Organized gold lending - a fast-growing and highly profitable niche: Organized gold loan NBFCs have grown at a tremendous rate of 76.2% CAGR over FY2007-10 and a reasonably large potential market still remains, considering: a) even as of FY2010, ~75% of the total market is with the unorganized money lenders and pawnshops (Source: RHP, CRISIL), b) relatively lower rates of interest and higher trust factor than unorganized players, c) increasing reach due to rapid branch expansion, d) fast and convenient service and e) increasing acceptability of gold loans aided by heavy advertising. Further, as of FY2010 only ~4.7% of India’s gold holding is pledged for gold loans, highlighting further potential for future growth. Moreover, small-ticket gold loans are a highly profitable niche, as the target market for gold loan NBFCs are mainly un-banked customers and credit costs are also low due to the gold collateral.

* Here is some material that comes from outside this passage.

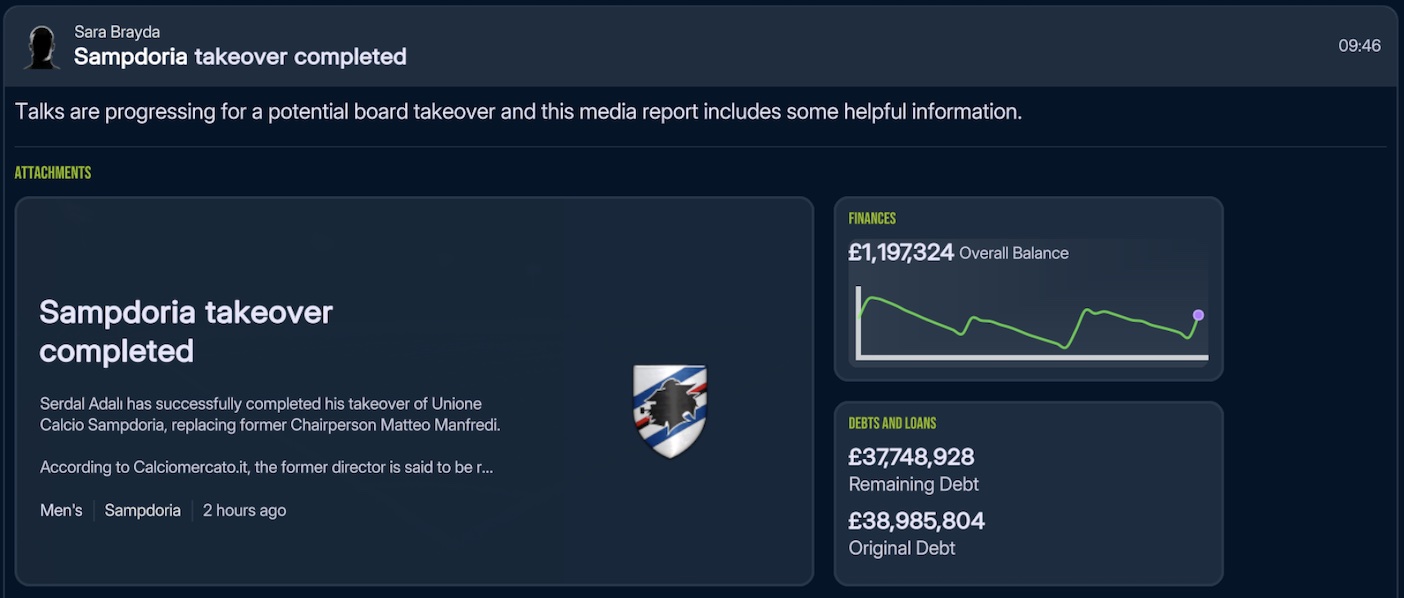Screen dimensions: 1404x598
Task: Open the FINANCES panel header
Action: click(x=872, y=218)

Leading organized player with proven track record: Muthoot Finance Ltd. (MFL) has capitalized on this opportunity, growing its AUM at 93.8% CAGR over FY2008-8MFY2011 (~20% organized market share as of FY2010 as per IMaCS Industry Report). This growth has been underpinned by a strong branch network through rapid expansion (56.5% CAGR over FY2008-11MFY2011), a strong and trusted brand which has enabled swift customer acquisition, fast and convenient service and relatively more flexible products than banks.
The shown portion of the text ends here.